European Energy Risk Index (EERI)

Historical snapshot for May 10, 2026

European Energy Risk Index:
11 / 100 (LOW)
0 = minimal risk · 100 = extreme systemic stress
7-Day Trend: (+3)
Date Computed: May 11, 2026 at 01:41 UTC

Primary Risk Drivers:

  • Ukraine’s Drone War Is Reaching Deep Into Russia’s Oil Heartland
  • UKRAINERUSSIAWAR. Kiev requests Patriot missiles but then misuses its resources against the Russians
  • The global oil shortage has reached a critical level. Is there anything that can be done? - Inbox.lv

(Based on recent EnergyRiskIQ alerts) View alerts →

Top Regions Under Pressure:

  • Europe (Primary)
  • Black Sea (Secondary)
  • Middle East (Tertiary)

Assets Most Affected:

Natural GasCrude Oil

Today’s European Energy Risk Index (EERI) reading falls comfortably within the low-risk band, reflecting a period of notable stability across the continent’s energy infrastructure.
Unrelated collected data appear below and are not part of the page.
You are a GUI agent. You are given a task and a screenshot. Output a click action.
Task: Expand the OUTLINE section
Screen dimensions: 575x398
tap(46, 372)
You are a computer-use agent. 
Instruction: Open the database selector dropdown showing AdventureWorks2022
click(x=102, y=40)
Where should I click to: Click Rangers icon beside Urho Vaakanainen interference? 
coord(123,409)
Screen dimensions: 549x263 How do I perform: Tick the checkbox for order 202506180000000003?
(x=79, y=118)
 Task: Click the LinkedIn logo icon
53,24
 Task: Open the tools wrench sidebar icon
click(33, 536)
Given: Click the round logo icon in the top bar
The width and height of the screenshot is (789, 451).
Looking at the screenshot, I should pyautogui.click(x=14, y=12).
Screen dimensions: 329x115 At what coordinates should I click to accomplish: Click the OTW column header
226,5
Despite persistent global supply anxieties and ongoing geopolitical tensions, particularly related to the war in Ukraine, European oil and gas flows remain largely uninterrupted. The absence of asset-level transmission stress and only muted contagion from neighboring regions signal that immediate threats to energy security are contained. For European consumers and industries, this translates into a reassuring backdrop of reliability for both supply continuity and price stability, even as global oil markets tighten.
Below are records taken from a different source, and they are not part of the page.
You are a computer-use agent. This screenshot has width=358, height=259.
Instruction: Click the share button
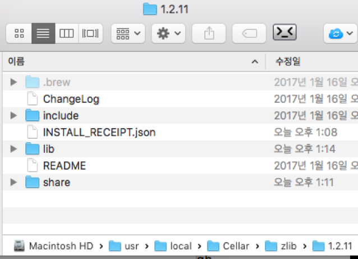coord(209,34)
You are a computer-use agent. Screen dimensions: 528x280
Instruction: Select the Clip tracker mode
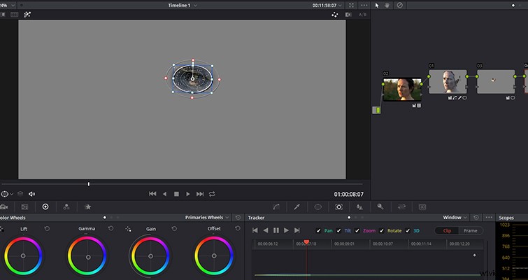447,231
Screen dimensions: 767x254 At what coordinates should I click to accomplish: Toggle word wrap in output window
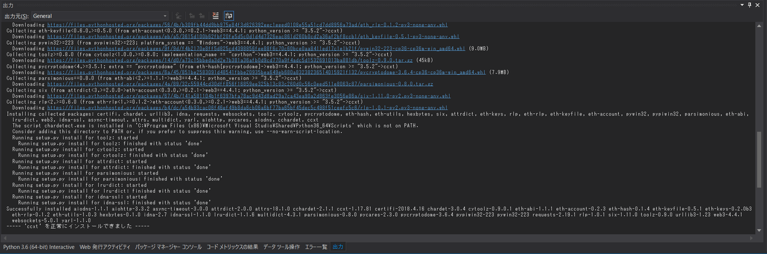[230, 16]
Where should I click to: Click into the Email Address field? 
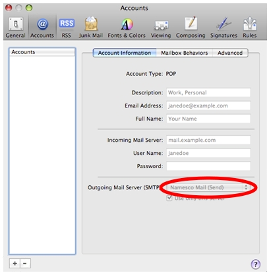click(x=208, y=106)
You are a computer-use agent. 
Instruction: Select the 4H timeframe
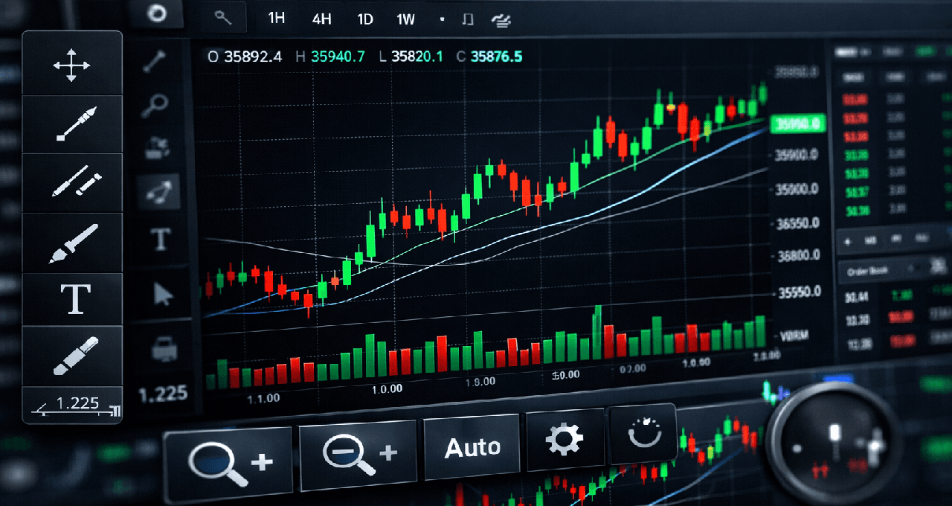[x=321, y=20]
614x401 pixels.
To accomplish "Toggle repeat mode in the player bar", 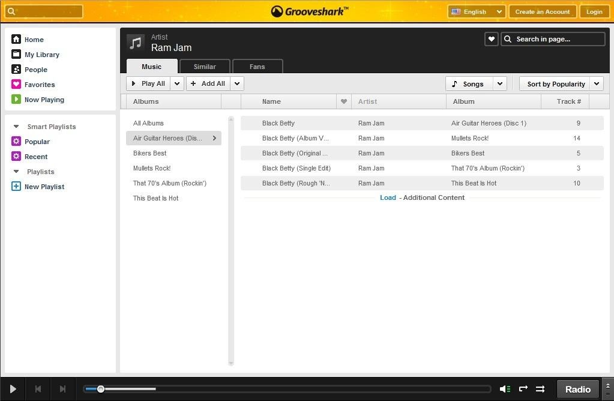I will (523, 389).
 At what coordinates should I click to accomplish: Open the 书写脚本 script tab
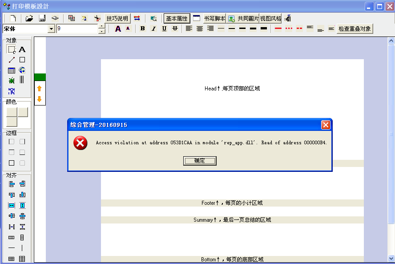pos(214,19)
The low EERI score today is particularly striking given the confluence of high-profile risk factors. Ukraine’s intensifying drone campaign deep into Russia’s oil-producing regions has not yet translated into significant supply disruptions or price shocks within Europe, underscoring both the resilience of the current infrastructure and the effectiveness of regional risk management. However, the situation remains dynamic. Kiev’s appeals for Patriot missile systems, coupled with reported misallocation of resources, hint at potential vulnerabilities in Ukraine’s own defense posture, which could influence future risk calculations if Russian retaliatory actions escalate. Meanwhile, warnings from industry groups about the UK’s slow pace on decarbonisation highlight longer-term structural risks: while not an immediate threat, the possibility of eroding competitiveness and investment in the UK energy sector could shift the risk landscape if not addressed. The global oil shortage, now reaching critical levels, is a background pressure that has yet to directly impact European supplies, but its presence is an important reminder that external shocks could quickly alter today’s benign picture.

Looking ahead, market participants should keep a close eye on several evolving factors. The ongoing drone war in Russia’s oil heartland could still trigger sudden supply disruptions if attacks escalate or succeed in damaging critical infrastructure. Seasonal demand patterns, particularly as Europe transitions into the summer months, may offer a temporary buffer, but any prolonged outage or escalation in Ukraine could tighten markets rapidly.